Texte fourni —
---*---

L’infraction sur laquelle il faut se pencher dans cette affaire est la négligence criminelle causant la mort, en contravention de l’article 220 du Code criminel. Cette infraction est réservée aux cas graves de négligence qui témoignent d’une insouciance déréglée ou téméraire à l’égard de la vie ou de la sécurité d’autrui. L’infraction repose, en partie, sur une conduite constituant un écart marqué et substantiel par rapport au degré de diligence qu’une personne raisonnable aurait exercé dans les mêmes circonstances. Dans l’affaire en question, il faut donc déterminer si les agents impliqués n’ont pas fait preuve de la diligence requise et si ce manque de diligence, le cas échéant, pourrait avoir causé le décès du plaignant ou y avoir contribué, et pourrait être considéré comme suffisamment grave pour justifier l’imposition d’une sanction pénale. À mon avis, cela n’est pas le cas.

---*---

Données brutes —
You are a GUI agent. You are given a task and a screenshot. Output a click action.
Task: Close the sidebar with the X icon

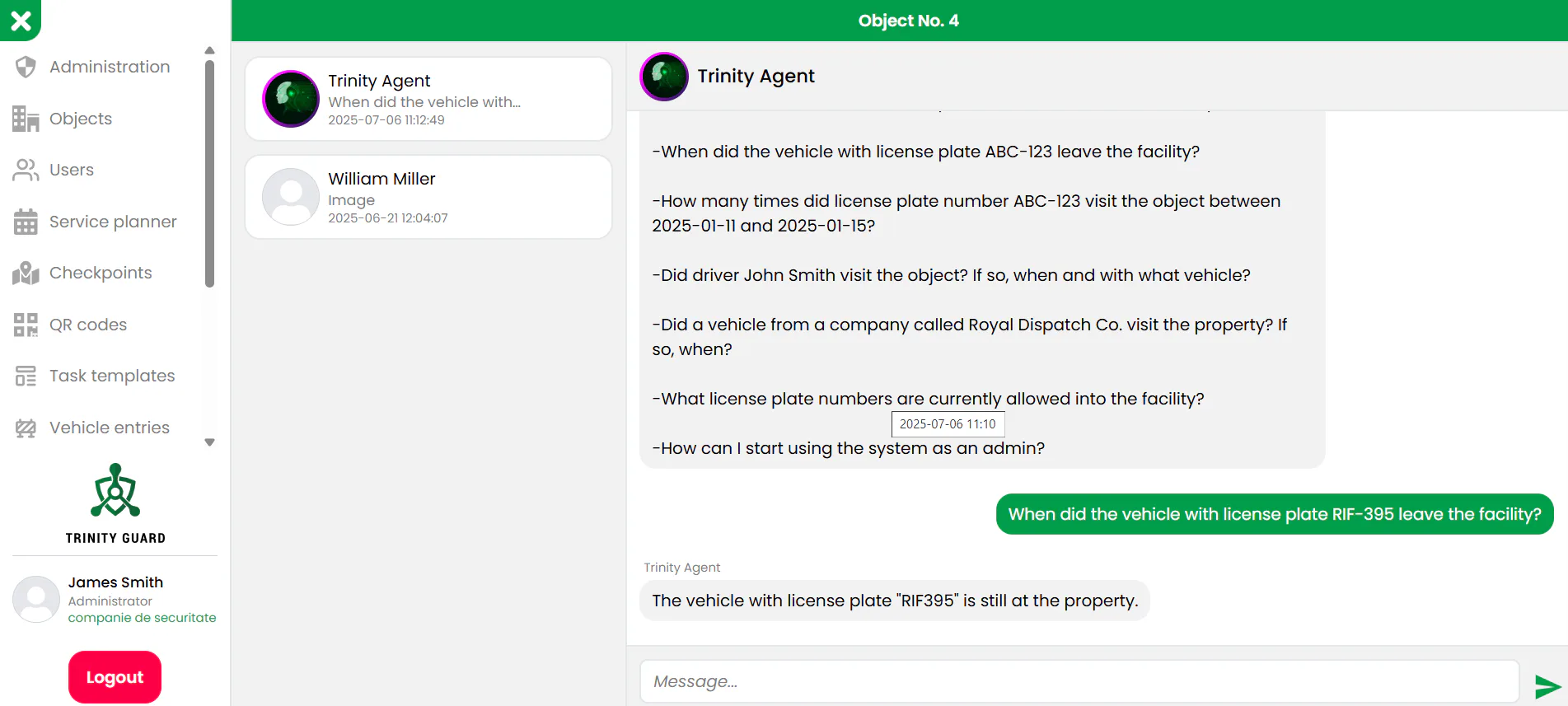[21, 21]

---*---

Travail demandé — Dans le texte fourni, quel article du Code criminel est mentionné pour l’infraction de négligence criminelle causant la mort ?

Résultat obtenu — L’article 220 du Code criminel.